Nature, Vol.586, No.7831, 697-701, 2020
The Philae lander reveals low-strength primitive ice inside cometary boulders
On 12 November 2014, the Philae lander descended towards comet 67P/ChuryumovGerasimenko, bounced twice off the surface, then arrived under an overhanging cliff in the Abydos region. The landing process provided insights into the properties of a cometary nucleus(1-3). Here we report an investigation of the previously undiscovered site of the second touchdown, where Philae spent almost two minutes of its cross-comet journey, producing four distinct surface contacts on two adjoining cometary boulders. It exposed primitive water ice-that is, water ice from the time of the comet's formation 4.5 billion years ago-in their interiors while travelling through a crevice between the boulders. Our multi-instrument observations made 19 months later found that this water ice, mixed with ubiquitous dark organic-rich material, has a local dust/ice mass ratio of 2.3(-0.16)(+0.2), matching values previously observed in freshly exposed water ice from outbursts4 and water ice in shadow(5,6).
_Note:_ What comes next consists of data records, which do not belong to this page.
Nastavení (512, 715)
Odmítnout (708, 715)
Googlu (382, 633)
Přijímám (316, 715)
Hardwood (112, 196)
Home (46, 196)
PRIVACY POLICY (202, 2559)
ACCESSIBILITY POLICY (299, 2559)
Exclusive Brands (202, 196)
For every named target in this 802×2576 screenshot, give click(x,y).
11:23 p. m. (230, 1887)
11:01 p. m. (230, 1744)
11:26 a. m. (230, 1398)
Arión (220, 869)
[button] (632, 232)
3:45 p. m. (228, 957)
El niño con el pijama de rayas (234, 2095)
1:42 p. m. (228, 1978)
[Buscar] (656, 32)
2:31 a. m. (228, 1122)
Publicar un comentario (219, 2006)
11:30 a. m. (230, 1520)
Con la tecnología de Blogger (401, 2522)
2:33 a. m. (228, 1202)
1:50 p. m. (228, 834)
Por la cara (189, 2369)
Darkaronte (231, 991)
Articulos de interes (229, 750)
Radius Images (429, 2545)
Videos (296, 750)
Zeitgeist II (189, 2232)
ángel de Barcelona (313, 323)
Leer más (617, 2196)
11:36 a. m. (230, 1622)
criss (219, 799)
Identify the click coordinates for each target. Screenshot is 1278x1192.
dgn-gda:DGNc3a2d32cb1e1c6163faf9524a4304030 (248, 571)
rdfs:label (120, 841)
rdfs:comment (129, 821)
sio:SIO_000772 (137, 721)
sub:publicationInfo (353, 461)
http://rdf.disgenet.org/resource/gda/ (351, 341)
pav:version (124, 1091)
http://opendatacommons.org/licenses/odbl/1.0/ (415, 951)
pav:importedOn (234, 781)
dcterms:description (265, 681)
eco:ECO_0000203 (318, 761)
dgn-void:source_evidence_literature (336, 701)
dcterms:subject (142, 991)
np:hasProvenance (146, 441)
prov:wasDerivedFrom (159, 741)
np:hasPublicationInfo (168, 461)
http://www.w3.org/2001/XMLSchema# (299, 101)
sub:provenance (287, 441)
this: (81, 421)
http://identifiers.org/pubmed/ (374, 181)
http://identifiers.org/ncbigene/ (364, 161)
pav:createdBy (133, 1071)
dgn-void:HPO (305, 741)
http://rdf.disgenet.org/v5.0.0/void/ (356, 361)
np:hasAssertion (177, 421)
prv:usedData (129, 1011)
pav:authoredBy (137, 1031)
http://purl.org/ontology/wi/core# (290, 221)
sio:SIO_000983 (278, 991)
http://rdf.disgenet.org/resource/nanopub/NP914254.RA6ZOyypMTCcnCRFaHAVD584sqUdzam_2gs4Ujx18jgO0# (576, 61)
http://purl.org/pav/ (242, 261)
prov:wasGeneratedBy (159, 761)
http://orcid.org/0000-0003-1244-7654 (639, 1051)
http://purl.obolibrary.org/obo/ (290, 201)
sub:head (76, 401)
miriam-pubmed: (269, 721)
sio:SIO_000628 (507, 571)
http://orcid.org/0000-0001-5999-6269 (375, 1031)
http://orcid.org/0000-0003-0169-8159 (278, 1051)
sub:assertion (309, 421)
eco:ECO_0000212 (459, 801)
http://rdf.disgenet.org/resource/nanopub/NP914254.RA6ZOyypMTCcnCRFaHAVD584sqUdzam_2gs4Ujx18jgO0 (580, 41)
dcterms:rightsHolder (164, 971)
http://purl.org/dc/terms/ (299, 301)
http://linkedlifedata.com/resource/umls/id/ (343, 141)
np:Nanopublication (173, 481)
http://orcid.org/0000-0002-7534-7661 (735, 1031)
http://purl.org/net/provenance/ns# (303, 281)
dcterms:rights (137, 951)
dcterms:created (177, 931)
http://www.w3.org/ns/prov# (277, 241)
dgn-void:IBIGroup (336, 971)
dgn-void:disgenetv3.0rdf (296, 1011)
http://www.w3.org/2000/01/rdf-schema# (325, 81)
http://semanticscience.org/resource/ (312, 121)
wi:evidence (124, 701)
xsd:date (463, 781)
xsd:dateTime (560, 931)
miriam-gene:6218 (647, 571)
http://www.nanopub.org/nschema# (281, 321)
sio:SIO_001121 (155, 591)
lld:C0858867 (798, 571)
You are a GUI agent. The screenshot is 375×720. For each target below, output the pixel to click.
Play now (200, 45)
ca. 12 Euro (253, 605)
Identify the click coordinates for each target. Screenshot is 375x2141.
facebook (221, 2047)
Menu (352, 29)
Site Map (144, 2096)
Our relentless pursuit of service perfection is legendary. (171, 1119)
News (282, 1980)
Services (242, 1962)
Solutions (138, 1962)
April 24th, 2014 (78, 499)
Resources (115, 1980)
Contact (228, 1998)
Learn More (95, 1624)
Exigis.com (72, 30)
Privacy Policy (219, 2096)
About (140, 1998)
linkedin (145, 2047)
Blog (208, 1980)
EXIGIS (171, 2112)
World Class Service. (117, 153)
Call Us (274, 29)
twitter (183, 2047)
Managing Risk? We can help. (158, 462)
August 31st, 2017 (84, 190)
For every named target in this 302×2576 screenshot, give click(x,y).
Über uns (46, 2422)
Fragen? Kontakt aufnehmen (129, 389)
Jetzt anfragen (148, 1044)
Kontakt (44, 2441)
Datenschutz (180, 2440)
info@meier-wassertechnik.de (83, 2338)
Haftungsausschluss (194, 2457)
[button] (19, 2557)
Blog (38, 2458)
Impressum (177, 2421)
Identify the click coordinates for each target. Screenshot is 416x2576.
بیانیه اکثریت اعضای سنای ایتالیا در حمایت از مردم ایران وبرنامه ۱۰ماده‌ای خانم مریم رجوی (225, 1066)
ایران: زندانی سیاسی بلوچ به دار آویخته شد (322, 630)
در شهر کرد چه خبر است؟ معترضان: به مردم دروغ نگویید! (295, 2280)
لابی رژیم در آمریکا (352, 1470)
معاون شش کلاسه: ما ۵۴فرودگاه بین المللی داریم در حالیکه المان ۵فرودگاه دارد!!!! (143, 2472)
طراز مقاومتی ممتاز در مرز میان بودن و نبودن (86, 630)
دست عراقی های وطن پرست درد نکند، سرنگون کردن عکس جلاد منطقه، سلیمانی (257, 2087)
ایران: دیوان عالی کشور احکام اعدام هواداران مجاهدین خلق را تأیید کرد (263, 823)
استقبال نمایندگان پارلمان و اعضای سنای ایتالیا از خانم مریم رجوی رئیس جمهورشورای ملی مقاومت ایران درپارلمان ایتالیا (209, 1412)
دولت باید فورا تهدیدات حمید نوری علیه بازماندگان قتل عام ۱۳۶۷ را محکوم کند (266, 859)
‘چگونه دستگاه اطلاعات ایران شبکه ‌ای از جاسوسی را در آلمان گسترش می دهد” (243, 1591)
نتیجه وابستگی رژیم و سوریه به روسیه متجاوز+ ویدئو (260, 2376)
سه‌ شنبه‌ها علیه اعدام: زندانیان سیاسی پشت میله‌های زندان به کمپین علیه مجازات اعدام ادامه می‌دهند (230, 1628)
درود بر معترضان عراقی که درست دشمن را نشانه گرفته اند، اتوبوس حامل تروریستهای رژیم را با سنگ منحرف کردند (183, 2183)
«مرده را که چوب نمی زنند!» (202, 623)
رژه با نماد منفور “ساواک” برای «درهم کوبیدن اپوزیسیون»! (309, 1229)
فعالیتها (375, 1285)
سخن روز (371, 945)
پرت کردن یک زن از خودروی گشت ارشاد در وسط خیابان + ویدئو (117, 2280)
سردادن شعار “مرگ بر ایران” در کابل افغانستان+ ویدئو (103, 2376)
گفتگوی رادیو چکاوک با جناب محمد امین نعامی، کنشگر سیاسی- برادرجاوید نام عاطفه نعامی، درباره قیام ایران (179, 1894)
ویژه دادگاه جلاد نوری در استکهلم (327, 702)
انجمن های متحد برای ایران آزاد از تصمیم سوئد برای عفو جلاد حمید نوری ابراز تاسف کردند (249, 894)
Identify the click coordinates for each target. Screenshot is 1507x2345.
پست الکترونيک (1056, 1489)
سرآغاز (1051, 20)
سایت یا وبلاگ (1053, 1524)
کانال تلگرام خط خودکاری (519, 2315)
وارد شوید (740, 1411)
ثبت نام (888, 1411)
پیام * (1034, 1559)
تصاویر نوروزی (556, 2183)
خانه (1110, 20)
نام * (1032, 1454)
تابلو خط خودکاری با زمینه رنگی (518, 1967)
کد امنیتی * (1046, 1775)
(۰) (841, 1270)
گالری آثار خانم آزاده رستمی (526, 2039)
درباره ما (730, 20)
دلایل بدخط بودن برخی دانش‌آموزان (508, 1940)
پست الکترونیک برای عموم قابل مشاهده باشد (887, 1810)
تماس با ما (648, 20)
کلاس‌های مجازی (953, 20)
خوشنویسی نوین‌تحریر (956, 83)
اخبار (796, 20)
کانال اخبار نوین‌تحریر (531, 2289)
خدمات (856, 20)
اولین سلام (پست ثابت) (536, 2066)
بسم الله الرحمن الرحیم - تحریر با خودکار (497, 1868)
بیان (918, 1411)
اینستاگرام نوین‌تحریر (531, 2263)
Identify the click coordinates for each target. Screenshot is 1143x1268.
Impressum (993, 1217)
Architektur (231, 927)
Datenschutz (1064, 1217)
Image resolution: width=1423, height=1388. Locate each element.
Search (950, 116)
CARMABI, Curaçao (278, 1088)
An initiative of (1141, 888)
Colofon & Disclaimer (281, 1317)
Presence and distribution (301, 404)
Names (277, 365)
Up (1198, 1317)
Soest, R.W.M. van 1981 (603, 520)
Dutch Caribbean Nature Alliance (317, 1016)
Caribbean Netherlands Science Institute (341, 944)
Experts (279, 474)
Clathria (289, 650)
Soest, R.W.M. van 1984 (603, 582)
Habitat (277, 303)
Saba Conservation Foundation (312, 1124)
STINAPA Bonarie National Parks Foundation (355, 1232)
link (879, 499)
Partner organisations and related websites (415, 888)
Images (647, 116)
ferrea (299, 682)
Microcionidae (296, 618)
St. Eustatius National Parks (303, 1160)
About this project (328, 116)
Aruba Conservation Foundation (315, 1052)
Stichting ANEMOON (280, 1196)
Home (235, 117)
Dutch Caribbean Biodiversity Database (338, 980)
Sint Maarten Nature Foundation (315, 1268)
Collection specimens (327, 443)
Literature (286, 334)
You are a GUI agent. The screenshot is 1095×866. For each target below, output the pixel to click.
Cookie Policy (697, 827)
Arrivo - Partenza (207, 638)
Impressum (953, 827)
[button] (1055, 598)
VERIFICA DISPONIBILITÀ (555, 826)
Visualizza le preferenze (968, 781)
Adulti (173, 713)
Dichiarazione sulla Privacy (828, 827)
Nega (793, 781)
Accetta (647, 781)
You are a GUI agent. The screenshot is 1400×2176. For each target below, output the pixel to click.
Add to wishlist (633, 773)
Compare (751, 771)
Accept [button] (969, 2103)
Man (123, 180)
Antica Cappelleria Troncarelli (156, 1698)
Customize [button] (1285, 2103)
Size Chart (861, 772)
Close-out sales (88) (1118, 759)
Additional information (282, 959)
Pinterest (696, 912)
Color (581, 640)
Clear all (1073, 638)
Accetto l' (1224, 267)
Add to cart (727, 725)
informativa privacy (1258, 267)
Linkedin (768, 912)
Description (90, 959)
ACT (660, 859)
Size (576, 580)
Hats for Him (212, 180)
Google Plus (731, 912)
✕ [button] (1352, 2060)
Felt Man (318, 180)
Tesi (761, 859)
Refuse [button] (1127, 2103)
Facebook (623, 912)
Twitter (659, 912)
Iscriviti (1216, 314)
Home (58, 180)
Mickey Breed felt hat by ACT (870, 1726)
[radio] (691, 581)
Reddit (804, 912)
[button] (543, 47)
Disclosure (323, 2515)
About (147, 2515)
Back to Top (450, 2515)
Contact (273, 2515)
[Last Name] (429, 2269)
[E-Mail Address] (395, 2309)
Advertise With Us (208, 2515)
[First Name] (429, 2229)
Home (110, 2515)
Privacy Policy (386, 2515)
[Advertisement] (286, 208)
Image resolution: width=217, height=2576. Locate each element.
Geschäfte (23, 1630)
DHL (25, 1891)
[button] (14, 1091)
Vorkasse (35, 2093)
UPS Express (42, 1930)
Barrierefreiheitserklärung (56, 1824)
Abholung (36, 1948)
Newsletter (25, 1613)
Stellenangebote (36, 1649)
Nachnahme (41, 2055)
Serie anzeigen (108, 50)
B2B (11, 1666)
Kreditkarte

At the end of the crevice, Philae made a 0.25-metre-deep impression in the boulder ice, providing in situ measurements confirming that primitive ice has a very low compressive strength (less than 12 pascals, softer than freshly fallen light snow) and allowing a key estimation to be made of the porosity (75 +/- 7 per cent) of the boulders' icy interiors. Our results provide constraints for cometary landers seeking access to a volatile-rich ice sample.